The power went out just after nine. I think the internet waited until bedtime last time.
No warning. No flicker. Just a soft click (you know the click if you live in Spain) and suddenly the house felt different, like someone had quietly removed the background hum of modern life.
I was halfway through washing up. Plate in one hand, sponge in the other, wondering whether I’d already used too much washing-up liquid again. Carmen looked up from the table and said, “Ah. That’ll be the transformer again.”
She said it like someone commenting on the weather.

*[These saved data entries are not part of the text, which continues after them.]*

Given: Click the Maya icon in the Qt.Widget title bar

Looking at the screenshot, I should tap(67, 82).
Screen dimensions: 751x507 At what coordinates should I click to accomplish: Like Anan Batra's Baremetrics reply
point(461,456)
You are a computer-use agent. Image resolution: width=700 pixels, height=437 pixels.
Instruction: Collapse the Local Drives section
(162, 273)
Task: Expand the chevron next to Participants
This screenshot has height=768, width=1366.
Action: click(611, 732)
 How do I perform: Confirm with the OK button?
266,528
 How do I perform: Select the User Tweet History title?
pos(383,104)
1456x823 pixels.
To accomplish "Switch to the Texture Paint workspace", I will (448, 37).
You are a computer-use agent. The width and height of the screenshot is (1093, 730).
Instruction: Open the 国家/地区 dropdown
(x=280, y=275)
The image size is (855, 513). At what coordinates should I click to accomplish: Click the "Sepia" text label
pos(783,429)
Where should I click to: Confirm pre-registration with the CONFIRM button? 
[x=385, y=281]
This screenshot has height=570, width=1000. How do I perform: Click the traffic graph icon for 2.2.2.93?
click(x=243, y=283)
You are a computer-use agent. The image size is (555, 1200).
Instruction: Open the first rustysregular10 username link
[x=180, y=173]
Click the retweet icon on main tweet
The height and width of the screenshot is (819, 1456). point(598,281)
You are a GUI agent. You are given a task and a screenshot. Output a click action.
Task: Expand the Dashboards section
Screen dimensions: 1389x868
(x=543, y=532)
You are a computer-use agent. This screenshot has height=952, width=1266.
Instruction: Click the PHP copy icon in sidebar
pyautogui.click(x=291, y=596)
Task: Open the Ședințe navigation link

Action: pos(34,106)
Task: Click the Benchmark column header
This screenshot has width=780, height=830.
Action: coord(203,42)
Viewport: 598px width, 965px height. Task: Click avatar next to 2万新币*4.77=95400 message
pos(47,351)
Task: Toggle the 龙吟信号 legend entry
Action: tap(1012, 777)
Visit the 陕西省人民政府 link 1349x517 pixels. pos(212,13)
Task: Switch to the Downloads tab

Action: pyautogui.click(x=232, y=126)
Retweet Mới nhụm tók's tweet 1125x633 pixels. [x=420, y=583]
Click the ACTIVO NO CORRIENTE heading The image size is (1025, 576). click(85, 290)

I stood there waiting for the lights to come back. London brain. In London a power cut means panic, tweets, engineers in reflective jackets. Here, nothing happened.
The village just… adjusted.
Through the open window I could hear voices drifting up the street. Doors opening. Someone laughing. A dog barking like it had finally been given a job.
Carmen lit a candle without getting up. I asked how long it would be.
“Maybe ten minutes,” she said.
“Maybe an hour.”
Helpful.
So we gave up on the washing up and stepped outside.
The street looked different in candlelight and moonlight. Softer. Less like a place people live and more like a painting someone forgot to finish. A few neighbours had already wandered out. Antonio was leaning against his wall with a beer, clearly delighted by the situation.
“Luz?” he asked.
I nodded like I understood everything about rural electricity infrastructure.
Within five minutes half the street was outside. Someone brought out a chair. Someone else had a bottle of something suspiciously strong that appeared from nowhere. The whole place turned into a tiny night-time gathering.
Funny thing is, when I first arrived here I struggled with the silence. Proper struggled. Sundays especially used to drive me slightly mad, the kind of quiet where you can hear your own thoughts echoing around the kitchen. I wrote about that once about my Sundays and how strange it felt coming from London.
Turns out the village isn’t always quiet.
Sometimes it just waits for the electricity to disappear.
Antonio started telling a story about the time the power went out during a wedding dinner. I didn’t catch all of it, but it involved a generator, three cousins, and a goat that apparently ate part of the cake. Carmen translated bits for me while laughing.
At one point someone passed me a glass of something clear and very unfriendly. I took a sip and immediately understood why Spanish people drink slowly.
Ten minutes passed.
Then twenty.
No one seemed bothered.
A couple walked past with a torch, like they were strolling through a festival rather than a blackout. The stars above the village looked ridiculous without streetlights. Proper sky, the kind you forget exists when you live in a city.
Eventually Carmen nudged me.
“See,” she said. “Good problem.”
I asked what she meant.
“No electricity,” she said, gesturing down the street. “But now everyone talks.”
She had a point.
Back in Wimbledon the lights could stay on all night and I wouldn’t know the name of the person living two metres away on the other side of a wall. Here the grid fails and suddenly you’re sharing homemade liquor with a man who once fixed your roof using what looked suspiciously like a frying pan.
About forty minutes later the lights came back.
No cheer, no applause. Just that soft electrical hum returning, like the village had been plugged back into the world.
People drifted inside.
Doors closed.
Street quiet again.
I went back to the sink, finished the washing up, and noticed something odd.
The house didn’t feel as silent as it used to.